Historians often view the past as a collection of facts and primary sources, awaiting discovery and interpretation. The word "interpretation" implies the existence of bias. Interpretation involves looking at a piece of evidence and offering a substantiated view of the nature of that object. Historians often produce contrasting opinions about a certain event, even when they have the same sources in front of them. For example, many modern scholars have expressed disdain over the crusade movement. They think that it is the beginning of modern imperialism. There are even groups who have offered apologies to the Muslims for the injustice of the crusades. On the other hand, many crusade historians have combated this trend by pointing out the complex nature of the crusade movement. These men, especially in the first and second crusades, seem to have acted on the assumption that they would receive grace from heaven for their actions. Furthermore, they ostensibly fought for the rights of Christian pilgrims in the Holy Land. Though this claim has been blasted by some, newly found documents reveal that some of the atrocities committed against the pilgrims may have actually happened. Whether or not the crusades were just is not the point here; this disagreement ought to be a sign that bias exists as an inherent part of history itself. No historian can call his own position unbiased, based even on a thorough examination of the evidence at hand. Critical history can help overcome these problems, by outlining the nature of bias and by pointing out instances of bias in the field of historical scholarship.

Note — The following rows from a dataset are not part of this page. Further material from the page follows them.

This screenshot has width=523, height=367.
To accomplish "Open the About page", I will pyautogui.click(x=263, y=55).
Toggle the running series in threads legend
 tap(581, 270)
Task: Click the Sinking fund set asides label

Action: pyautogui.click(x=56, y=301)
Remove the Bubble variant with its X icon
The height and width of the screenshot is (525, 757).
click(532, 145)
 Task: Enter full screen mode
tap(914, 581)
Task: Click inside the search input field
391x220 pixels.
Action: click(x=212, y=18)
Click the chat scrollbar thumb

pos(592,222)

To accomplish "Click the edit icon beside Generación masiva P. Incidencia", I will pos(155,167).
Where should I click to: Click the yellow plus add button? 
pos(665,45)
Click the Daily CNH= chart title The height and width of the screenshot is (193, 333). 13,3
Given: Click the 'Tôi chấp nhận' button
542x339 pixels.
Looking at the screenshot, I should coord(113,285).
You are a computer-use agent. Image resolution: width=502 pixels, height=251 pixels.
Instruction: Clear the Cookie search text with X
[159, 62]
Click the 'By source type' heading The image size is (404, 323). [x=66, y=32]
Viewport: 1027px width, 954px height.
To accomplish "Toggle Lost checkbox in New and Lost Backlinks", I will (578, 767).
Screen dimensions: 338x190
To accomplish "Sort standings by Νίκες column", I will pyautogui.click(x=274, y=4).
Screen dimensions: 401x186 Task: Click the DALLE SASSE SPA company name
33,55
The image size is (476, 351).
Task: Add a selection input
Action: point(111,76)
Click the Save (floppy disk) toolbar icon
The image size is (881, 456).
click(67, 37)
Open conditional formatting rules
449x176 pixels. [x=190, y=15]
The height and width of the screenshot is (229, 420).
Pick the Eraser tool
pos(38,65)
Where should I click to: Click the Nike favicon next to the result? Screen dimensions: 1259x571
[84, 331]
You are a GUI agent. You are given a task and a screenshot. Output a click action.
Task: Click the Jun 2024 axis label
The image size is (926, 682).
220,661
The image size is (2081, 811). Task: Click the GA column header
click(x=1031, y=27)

One objection to the need for critical history to combat bias must be presented, however: the careful historian escapes bias by a strict and unerring reference to the sources. With exact and careful study, the bias of the historian disappears beneath the accuracy of the historical work. It is true that the careful and rigorous use of the sources seems to be necessary in history, and that this method can help to subvert bias. However, this objection only establishes the need for rigor and accuracy; it does not reject the need for critical history. The historian might be able to achieve an extremely high level of scholarship and objectivity in a work by sticking to the sources. But the real interest in history lies in the interpretation of sources. The reproduction of sources may be historical in nature, as it refers to the past, but it does not fall within the discipline of history. History requires a reflection upon the sources, as the sources themselves are already available for all to see. Reciting historical evidence is nothing but scribe-work. It is not a part of history because it does not tell us about the past. It only tells us what we already know. And because history must include interpretation of some sort, it must also include bias.

At this point, it seems likely that the historian would dispense with reservations about proceeding under the auspices of bias. Prejudiced history yields merit, and the impossibility of ultimate objectivity does not destroy the usefulness of history. The claim that objectivity is a necessary ideal in history seems to run as follows: history originates in the real world. The real world yields facts about its own nature. Facts form the only acceptable basis for a substantiated position about the world. Hence, history cannot abandon trying to be objective, or else it will have less to do with the real world and it will represent an unsubstantiated position. But this argument makes several assumptions. One is the plausibility of obtaining objective facts from the world around us. This proposition implies the ability of the historian to analyze historical events and arrive at an unbiased conclusion. This seems unfounded. The other is that ultimate objectivity would even be worth finding. It seems that an "objective" work might be classified as such, even while an opposite point of view might also be called "objective." Ultimate objectivity is not the same thing as an objective paper, thesis, or article. Only the latter seems possible, and the difference of opinion seems more interesting.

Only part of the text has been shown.